Eugene Bullard was posthumously inducted into the inaugural class of the Georgia Aviation Hall of Fame and was commissioned a second lieutenant in the United States Air Force. On what would have been Bullard’s 125th birthday, a bronze statue was erected of Eugene in Georgia.

Cornelius Robinson Coffey

Cornelius Coffey, an African-American aviator and engineer, was a prominent figure in the field of aviation. Born in 1903 in Newport, Arkansas, months before the Wright Brother’s initial flight, he was the first African American certified aircraft mechanic in the United States.

Cornelius Coffey, an aviation hero, stands with plane

Cornelius Coffey, one of our aviation heroes

His love of aviation started when he took his first airplane ride at thirteen. He enrolled in a trade school to study automobile mechanics in 1925, but still had that burning passion for aviation. Commercial flying schools would not accept him due to his race. Instead, he learned to fly with his friend John Robinson in a vacant storefront by building a one-seat aircraft powered by a motorcycle engine.

The two established the Challenger’s Air Pilot’s Association to support their attempts to enroll in aviation programs. Eventually, Coffey and Robinson enrolled in the Curtis-Wright School of Aeronautics in 1929 after filing a discrimination lawsuit against the school to be admitted. Coffey and Robinson began the aviation mechanic training course and were among the school’s top graduates.

Upon graduation, Cornelius became the first African American certified aircraft mechanic in the United States in 1932, and later that year became the first African-American to hold both a pilot’s license and mechanic’s license.

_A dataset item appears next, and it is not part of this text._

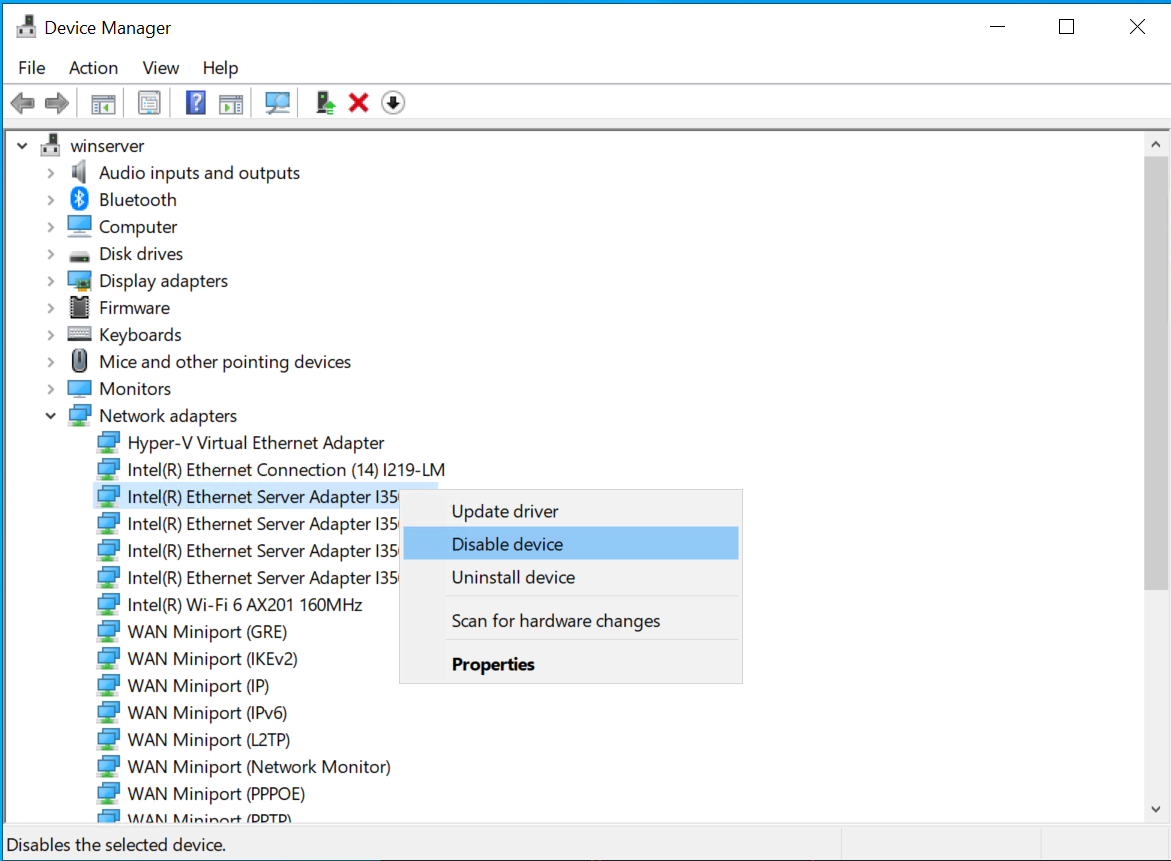Click the Back arrow toolbar icon
This screenshot has height=861, width=1171.
23,103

In 1938, Coffey established the first African-American-owned and certified flight school. The Coffey School of Aeronautics was located at Harlem Airport in Oaklawn, Illinois. From 1938 to 1945, more than 1,500 black students went through the school; some of those students eventually formed the original Tuskegee Airmen.

During his journey in aviation maintenance, he served as an instructor at the Lewis School of Aeronautics and Dunbar Vocational High School, training some of the first African-American aircraft mechanics hired by commercial airlines.

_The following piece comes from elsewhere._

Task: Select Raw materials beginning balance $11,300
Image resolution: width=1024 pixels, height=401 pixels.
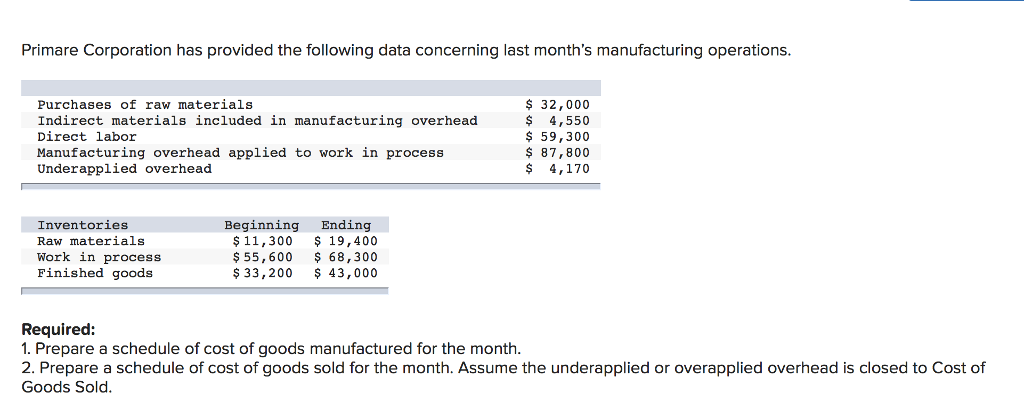Action: pos(263,241)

In 1980, the Federal Aviation Administration (FAA) created the “Coffey Fix,” a waypoint located on the VICTOR 7 airway over Lake Calumet. He was the first African American to have an aerial navigation named after him. It continues to provide electronic course guidance to Chicago Midway Airport Runway 31 Left.

Additionally, he was honored with an honorary day by the City of Chicago on July 22, 1980, and was inducted into the Illinois Aviation Hall of Fame in 1984

In his honor, Cornelius R. Coffey Aviation Education Foundation was established at the American Airlines Maintenance Academy in Chicago to help train new generations interested in aviation maintenance. Cornelius Coffey passed away at the age of 91 in 1994. His legacy continues to encourage and support people of color in the aviation field and beyond.

Celebrating Prominent African-American Figures in Aviation

Every February marks the celebration of Black History Month in America. As we reflect on these African American trailblazers in the field of aviation, we cannot look over the vital contributions they made to aviation and history at large. To overcome systematic obstacles is nothing short of amazing.

Their accomplishments echo the professionalism and wonder of the aviation industry. Without Bessie Coleman, Eugene Bullard, Cornelius Coffey, and countless other African-Americans like them, aviation would not be the same. We can only hope to encourage and train students with the same fearlessness and unwavering motivation that these prominent figures instilled in generations after them. The collective pursuit of a more promising tomorrow is what makes us soar.